Apple (AAPL 0.17%) stock isn’t quite as discounted as Amazon’s, but its stock is down 16% year to date on analyst concerns that its growth potential is much less than it used to be. However, Wall Street is always predicting Apple’s best years are behind it, and it somehow manages to always surprise them. 

Not everyone sees doom and gloom, however, as the smartphone upgrade cycle is still in effect. Wedbush analyst Dan Ives reportedly said in March that demand for the smartphone appears to be “elongated,” which would work well for the iPhone 14’s release later this year, while data from Canalys says Apple “continues to capture consumer demand” with the iPhone 13. Equally important,  market researchers say the new iPhone SE “is becoming an important mid-range volume driver for Apple.”

With the rollout of 5G networks, Apple’s products will also be able to take full advantage of the increased speeds offered. But like Amazon, it’s no longer so much all about its products, but the behind-the-scenes services it offers. Service revenue reached an all-time high in Apple’s fiscal second quarter at $19.8 billion and now accounts for over 20% of the total. 

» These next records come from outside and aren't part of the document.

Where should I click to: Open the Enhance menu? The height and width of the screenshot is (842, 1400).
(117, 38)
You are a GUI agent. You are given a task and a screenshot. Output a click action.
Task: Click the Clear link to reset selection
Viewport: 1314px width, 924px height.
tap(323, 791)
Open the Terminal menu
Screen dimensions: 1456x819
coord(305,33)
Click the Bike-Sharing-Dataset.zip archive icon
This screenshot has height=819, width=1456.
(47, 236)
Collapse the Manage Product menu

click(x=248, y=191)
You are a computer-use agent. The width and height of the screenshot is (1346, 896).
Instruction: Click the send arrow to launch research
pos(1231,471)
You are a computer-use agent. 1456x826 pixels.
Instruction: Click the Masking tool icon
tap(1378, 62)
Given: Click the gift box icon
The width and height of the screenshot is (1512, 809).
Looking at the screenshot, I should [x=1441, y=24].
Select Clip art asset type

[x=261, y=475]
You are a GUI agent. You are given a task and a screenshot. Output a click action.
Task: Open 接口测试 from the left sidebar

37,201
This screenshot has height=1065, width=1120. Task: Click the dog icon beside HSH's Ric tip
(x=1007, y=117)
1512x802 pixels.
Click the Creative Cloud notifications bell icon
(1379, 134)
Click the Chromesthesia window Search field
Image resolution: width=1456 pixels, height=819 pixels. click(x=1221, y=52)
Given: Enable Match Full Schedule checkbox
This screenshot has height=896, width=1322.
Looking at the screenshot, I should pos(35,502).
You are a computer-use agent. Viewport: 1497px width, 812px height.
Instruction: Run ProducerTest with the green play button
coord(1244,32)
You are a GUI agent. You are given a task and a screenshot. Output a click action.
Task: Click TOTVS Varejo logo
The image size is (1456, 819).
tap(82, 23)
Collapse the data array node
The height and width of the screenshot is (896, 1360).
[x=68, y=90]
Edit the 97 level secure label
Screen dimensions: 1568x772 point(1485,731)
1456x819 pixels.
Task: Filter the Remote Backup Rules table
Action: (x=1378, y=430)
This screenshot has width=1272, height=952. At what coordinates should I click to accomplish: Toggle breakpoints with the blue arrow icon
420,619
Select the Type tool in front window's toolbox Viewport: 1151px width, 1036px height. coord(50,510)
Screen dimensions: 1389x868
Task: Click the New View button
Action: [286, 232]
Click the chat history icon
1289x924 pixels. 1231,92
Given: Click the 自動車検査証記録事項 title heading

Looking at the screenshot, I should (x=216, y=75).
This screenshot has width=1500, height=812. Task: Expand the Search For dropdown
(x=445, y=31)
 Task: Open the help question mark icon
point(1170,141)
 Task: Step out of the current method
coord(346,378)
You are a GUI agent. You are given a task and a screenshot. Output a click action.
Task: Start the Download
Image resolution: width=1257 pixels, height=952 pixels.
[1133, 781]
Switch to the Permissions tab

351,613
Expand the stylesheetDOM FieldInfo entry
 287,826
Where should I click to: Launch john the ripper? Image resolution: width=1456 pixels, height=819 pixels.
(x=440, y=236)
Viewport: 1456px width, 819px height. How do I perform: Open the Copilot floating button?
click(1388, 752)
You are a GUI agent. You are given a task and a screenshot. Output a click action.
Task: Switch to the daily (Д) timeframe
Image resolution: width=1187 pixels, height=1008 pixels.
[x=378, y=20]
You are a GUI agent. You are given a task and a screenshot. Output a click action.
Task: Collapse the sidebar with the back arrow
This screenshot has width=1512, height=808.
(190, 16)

The tech giant is going to be leaning even more heavily into that business going forward, reportedly restructuring it to concentrate more on streaming and advertising, which ought to help smooth out the boom-bust cycle that relying upon upgrades causes.

Apple can easily be tucked away and forgotten about in your portfolio for years’ worth of market-beating returns.

Person wearing virtual reality headset.

Image source: Getty Images.

Meta Platforms

Even though Meta Platforms (FB 1.18%) changed its name from Facebook to indicate it was going all in on the metaverse, I’m not convinced that the virtual reality world will be as all-encompassing as many think. 

To see the explosive growth that many expect, a large swath of the public would need to buy into the idea that doing stuff virtually is better than doing it in real life, and although you might be able to create your own perfect world and identity, it’s all still just pretend. An investor would be better off focusing on Meta’s real-world activity in Facebook, Instagram, and WhatsApp.

And just like Amazon and Apple, Meta has been boxed about the ears over fears of slowing growth. It recently suffered its first sequential decline in user counts in 18 years, but the company still has a massive base of 1.9 billion daily active users on Facebook. Instagram and WhatsApp both possess substantial numbers of users of their own, giving Meta a total of over 3.6 billion users.

Meta’s stock is down almost 50% from its high, trades at just 14 times next year’s earnings, and goes for a very cheap 13 times the free cash flow it produces. Its social media platforms aren’t going away, and are still enjoying growth. Add in whatever potential the metaverse might add to Meta Platforms, and its stock is a buy-and-hold favorite.